Ghost Town: Rich Hill, Arizona | HistoryNet MENU

Ghost Town: Rich Hill, Arizona

By Jim Pettengill
3/6/2017 • Wild West Magazine

Tennessee-born mountain man Pauline Weaver worked for the Hudson’s Bay Co. in Canada before heading to the Rocky Mountains in 1830. Born Powell Weaver in 1800 to a white father and Cherokee mother, he became known as Paulino/ Pauline during the years he spent in Taos. Serving as an Army scout between 1845 and 1865, Weaver explored much of New Mexico Territory and Arizona Territory, and in 1862 Indians led him to placer gold deposits near La Paz, Arizona Territory.

The following year Weaver guided a party of gold seekers under Abraham Harlow Peeples into the Hassayampa River country of central Arizona Territory. The party camped at the base of a mountain south of present-day Yarnell, and while searching for lost livestock in a shallow basin atop the mountain, a Mexican member of the group unearthed gold nuggets “the size of potatoes.” The party members pried them from the ground with knives. Prospectors dubbed the basin the Potato Patch, the mountain Rich Hill and the mining region Weaver District No. 2. The district became Arizona’s richest producer of placer gold. Major claims included the Devil’s Nest, the Leviathan and the Upton.

Miners poured into the district, panning more than 25,000 ounces of gold in the first five years. They established three towns within a few miles of one another: Weaver, Stanton (originally Antelope Station) and Octave. In 1864 Arizonans held an election to determine whether Weaver or Prescott would become the territorial capitol, and legend has it Prescott won because Weaver residents were too busy carousing to vote.

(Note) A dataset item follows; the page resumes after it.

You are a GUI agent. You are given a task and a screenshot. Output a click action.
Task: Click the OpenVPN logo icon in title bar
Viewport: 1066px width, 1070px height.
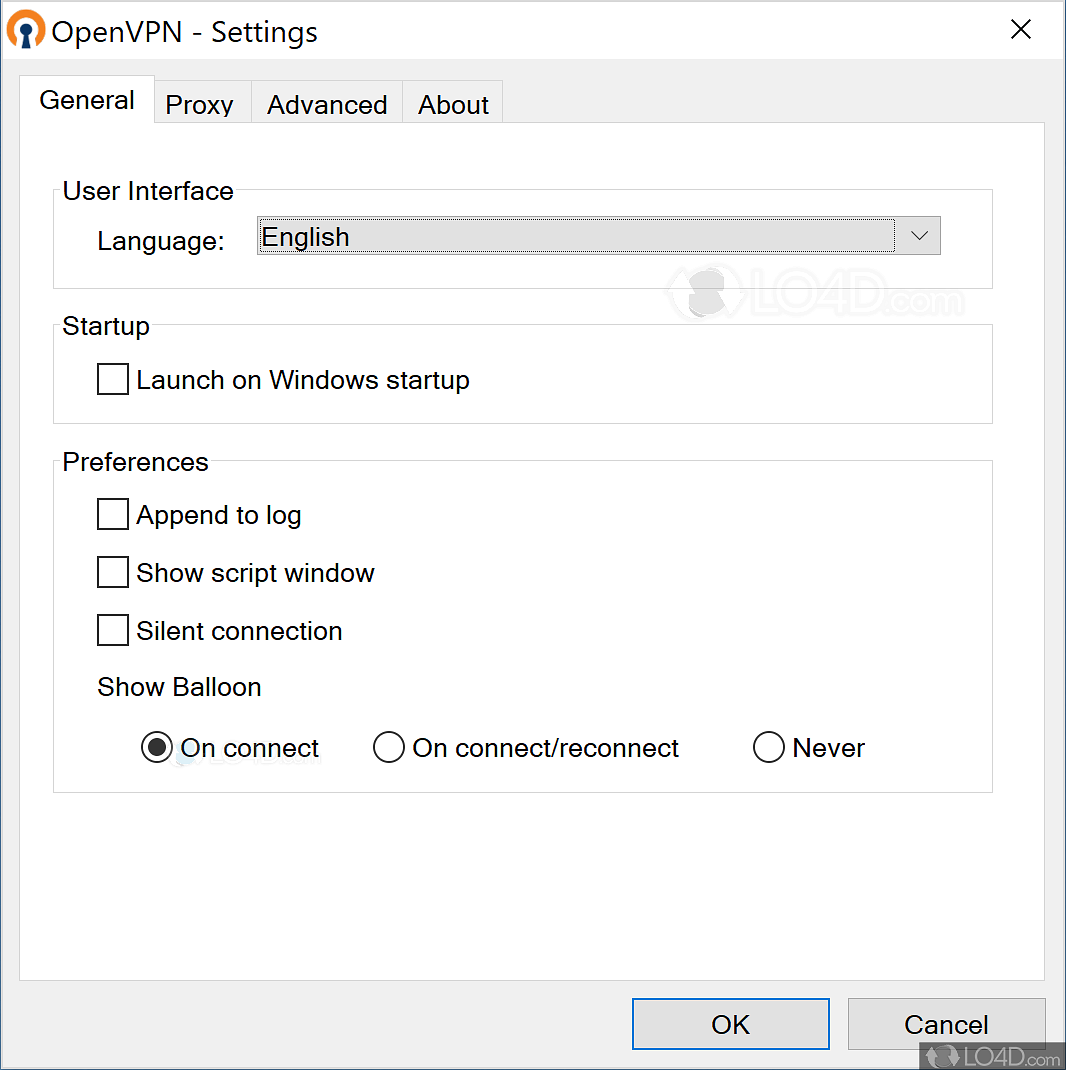point(26,30)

As Weaver became a gathering point for desperadoes, dominated by the Francisco Vega gang, most respectable residents moved to nearby Antelope Station. But their new home also became notorious.

George Wilson and William Partridge ran competing business concerns in Antelope Station. When an Irish immigrant named Charles P. Stanton moved to town, he exploited the tension between the men. Working with the Vega gang, Stanton provoked a feud between Wilson and Partridge that led to Wilson’s death and Partridge’s imprisonment for his murder. In the wake of that blowup Stanton took over the town, renaming it for himself, and the Vegas killed anyone who dared compete with him. In 1886, however, three brothers named Lucero, members of the Vega gang, killed Stanton, allegedly for molesting their sister, and the Vega gang fed to Mexico.

After prospectors had panned out more than $1 million in ore, production of placer gold diminished. By the 1880s miners began working hard rock lode claims. The most successful of these was the Octave, founded in the early 1890s by a group of eight men. With the coming of railroads to nearby towns, fuel became available, shipping of milled ore became possible, and the company town of Octave grew up around the mine. Stanton and Weaver became near ghosts, and in 1900 Weaver’s post office, which had opened in 1899, was moved to booming Octave. The Octave developed extensive underground workings and produced about 80,000 ounces of gold and 80,000 ounces of silver before its abandonment.

Other major lode mines included the Beehive, the Dixie-Rincon and the Yarnell. Production from Rich Hill rose and fell through the mid–20th century, with a Depression-era boost in placer activity. After World War II gold production ground to a halt. The Octave mine and town were demolished in the 1950s.

Sparked by the rising price of gold and the refinement of metal detectors, prospectors once more sweep Rich Hill, finding world-class specimens. The entire area is under claim and is posted and monitored against mineral trespass. Stanton is owned by the Lost Dutchman’s Mining Association, which operates the site as an RV park for members. The owners have preserved three of its historic buildings. Weaver retains only its post office building, cemetery and a rock corral. Virtually no structures remain standing in Octave.